Other constraints include the cost of technology and labor to code and track product at the case and pallet level; scenarios like the one envisioned by Cuomo would likely also require individual RFID tagging and embedded sensors. The ingredient-based nature of foodservice and the many proprietary products it uses also presents challenges.
Further, there are “institutional” constraints in the reluctance of many foodservice trading partners to fully share information they view as proprietary or essential to competitive advantage. It is worth observing that the foodservice industry’s largest distributors—Sysco, US Foods and Performance Food Group—have been notably silent about any intentions to explore the use of blockchain systems.
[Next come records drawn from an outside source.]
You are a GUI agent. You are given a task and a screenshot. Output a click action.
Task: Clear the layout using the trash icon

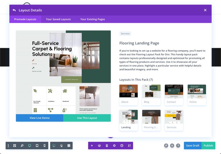point(107,145)
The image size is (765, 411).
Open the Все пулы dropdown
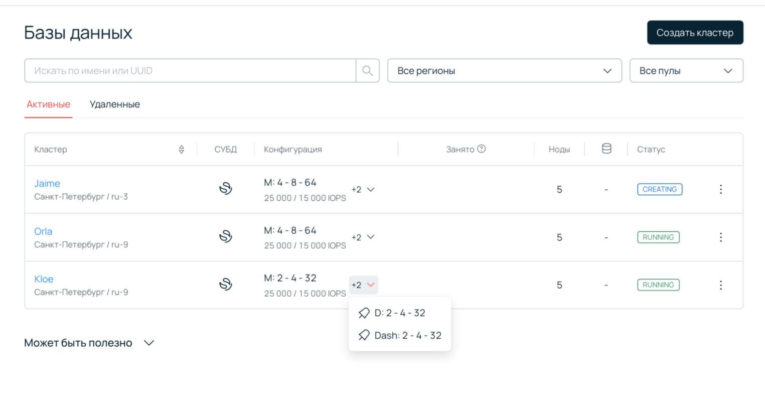coord(686,70)
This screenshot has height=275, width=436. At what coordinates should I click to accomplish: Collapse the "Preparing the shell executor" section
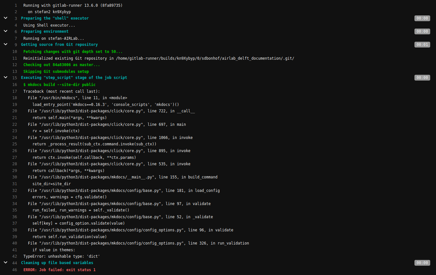5,18
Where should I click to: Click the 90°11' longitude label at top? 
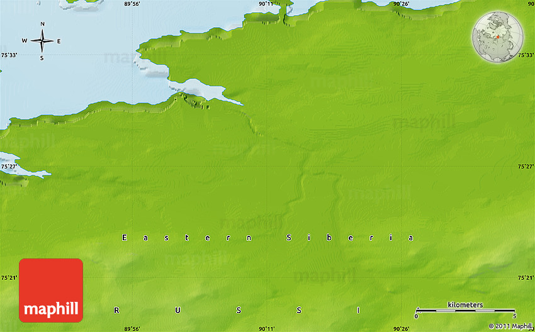(x=266, y=4)
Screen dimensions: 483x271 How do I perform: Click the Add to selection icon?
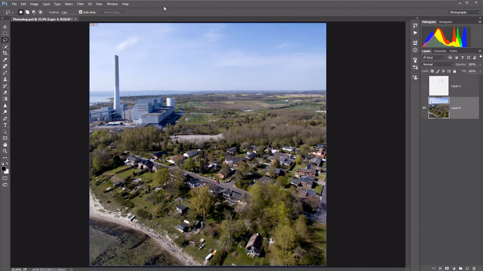[x=27, y=12]
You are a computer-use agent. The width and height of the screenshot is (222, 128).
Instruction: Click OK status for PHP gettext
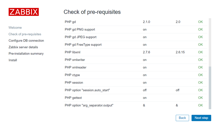pyautogui.click(x=200, y=98)
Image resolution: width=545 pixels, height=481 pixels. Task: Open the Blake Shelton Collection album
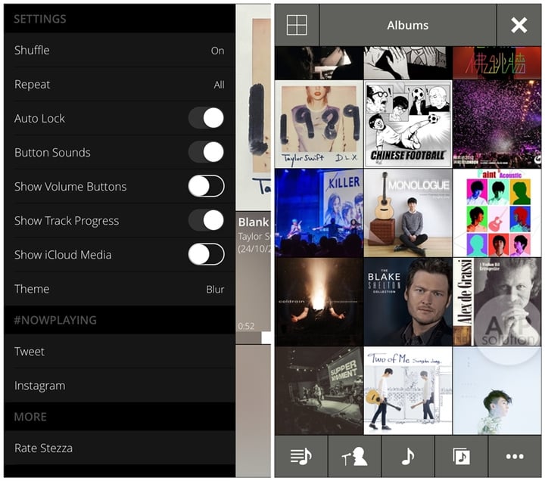click(x=408, y=302)
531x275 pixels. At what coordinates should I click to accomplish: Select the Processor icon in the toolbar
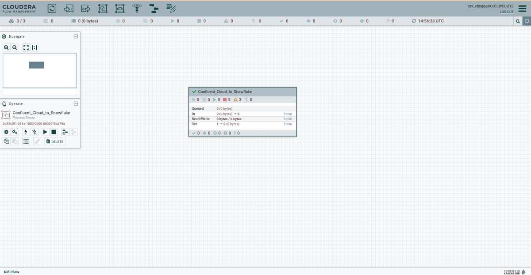[52, 8]
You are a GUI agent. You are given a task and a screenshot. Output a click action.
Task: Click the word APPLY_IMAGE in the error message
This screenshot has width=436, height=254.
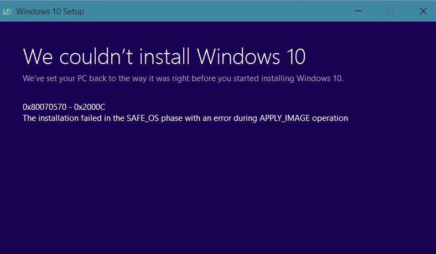click(x=284, y=118)

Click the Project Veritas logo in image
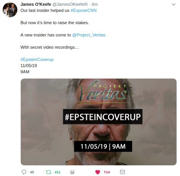(103, 92)
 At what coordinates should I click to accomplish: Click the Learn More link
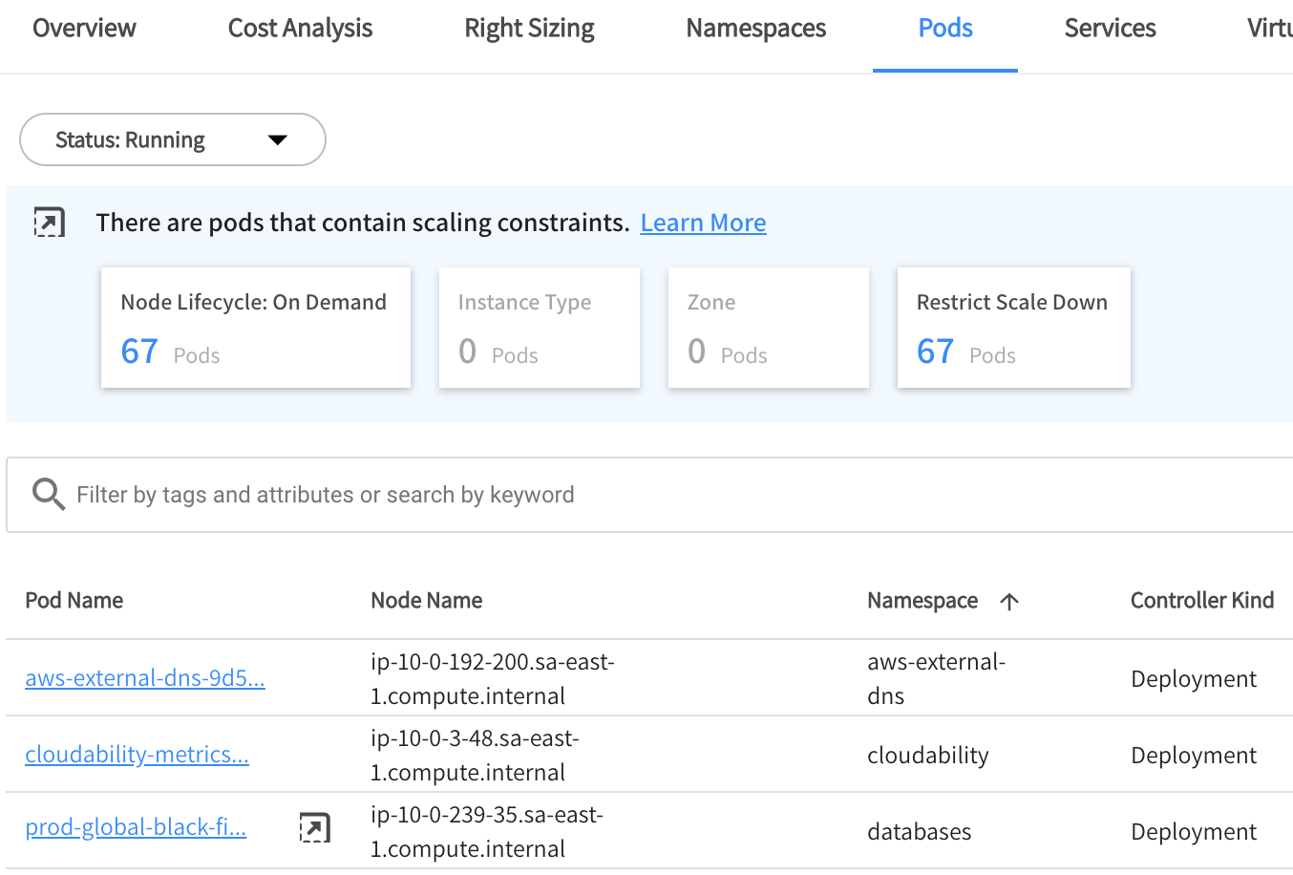click(x=703, y=223)
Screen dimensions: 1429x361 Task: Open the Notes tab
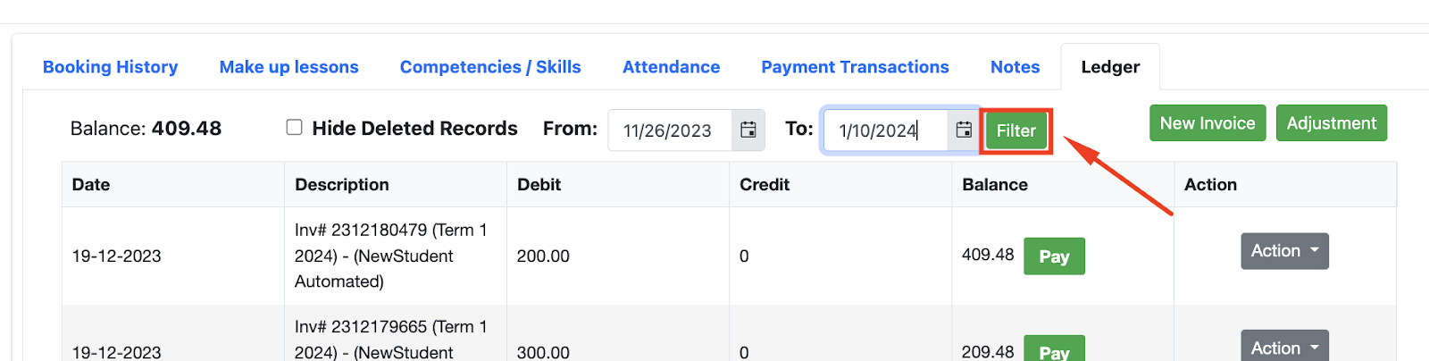pos(1015,67)
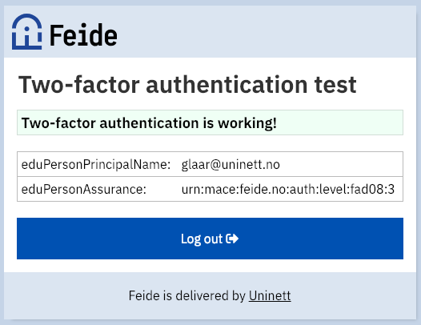
Task: Click the dot inside the Feide logo
Action: (x=27, y=30)
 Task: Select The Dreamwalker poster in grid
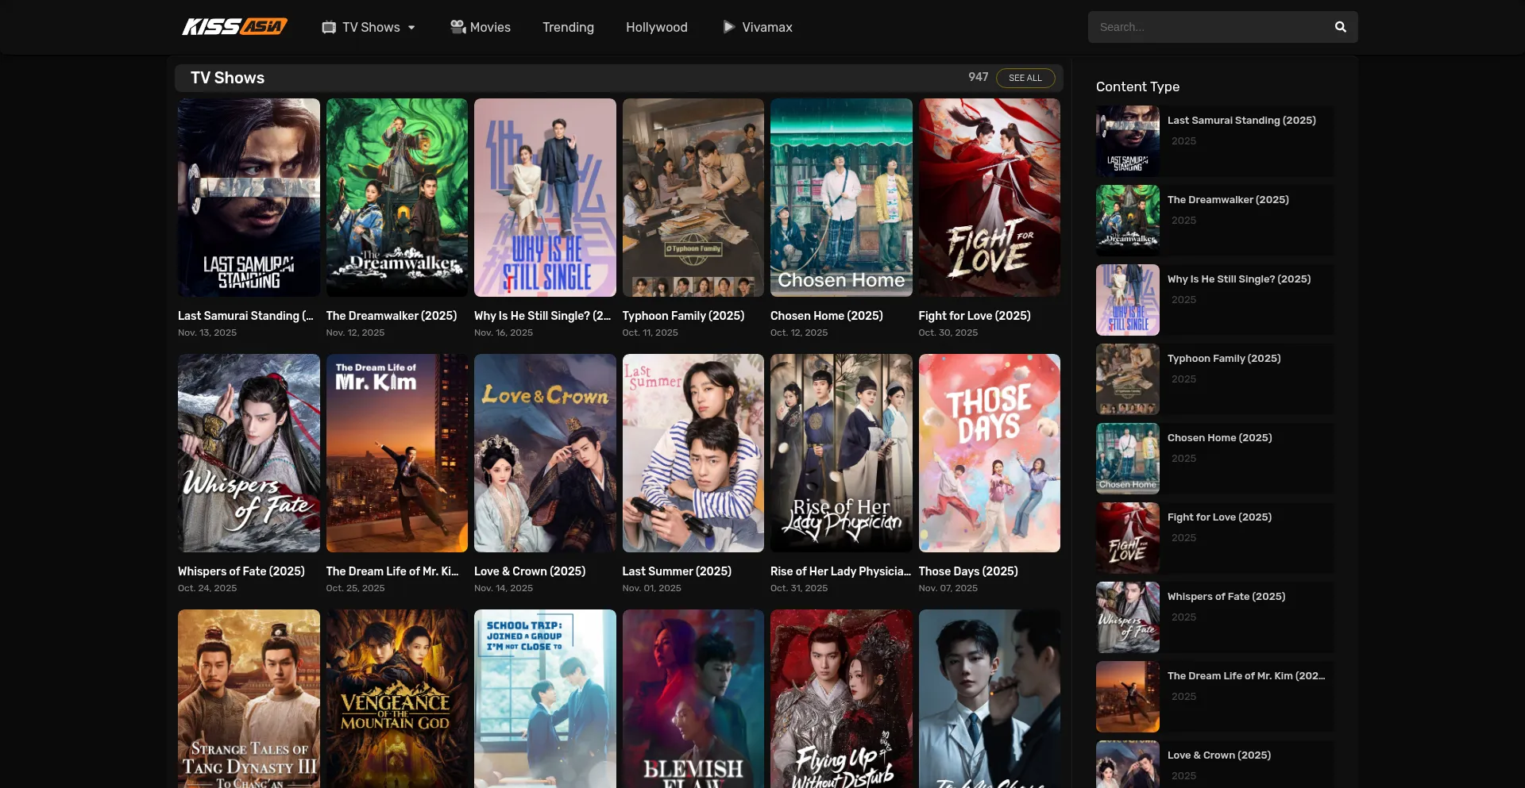396,198
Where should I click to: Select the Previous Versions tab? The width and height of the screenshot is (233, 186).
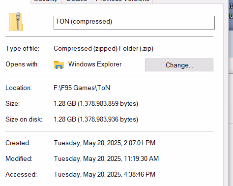coord(122,1)
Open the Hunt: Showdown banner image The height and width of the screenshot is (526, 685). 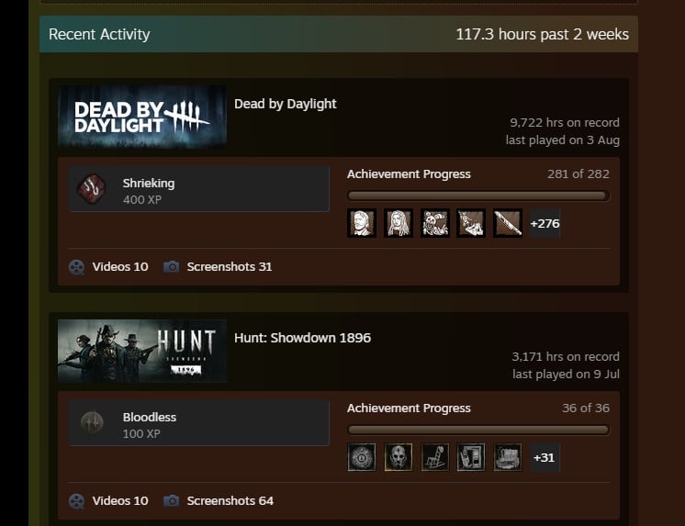(x=142, y=352)
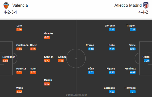
Task: Open the Valencia team name link
Action: click(20, 5)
Looking for Market Champions
That is not to suggest that blockchain solutions are not in the restaurant industry’s future. But for them to take root will require major market drivers and operational champions.
As in retail, the challenge of dealing with product recalls and a need to ensure food safety is likely to generate the first groundswell of support. Demand for traceability programs, especially from large customers like restaurant chains, could drive the first, limited, applications. Other types of customers—like large college dining programs, which put heavy emphasis on verified sustainability and sourcing origin details—could provide further impetus.
Third-party foodservice supply chain and logistics providers like SpenDifference, widely used by restaurant chains, could well become blockchain’s biggest champions. That’s because they are already heavily invested in digital tools and technology that could provide a foundation for blockchain implementation. They also tend to manage the integration of sourcing, procurement, and logistical functions, where blockchain could provide the greatest benefits
There’s an old saying—“Where you stand depends on where you sit.” And where third-party supply chain providers sit puts them in a clear position to identify the purchasing and logistics efficiencies blockchain could offer their customers.
For now, stay tuned—the first proof of concept demonstration cases in retail could well be just around the corner. Especially if that results in a competitive or financial advantage, players in foodservice will have some serious choices to make.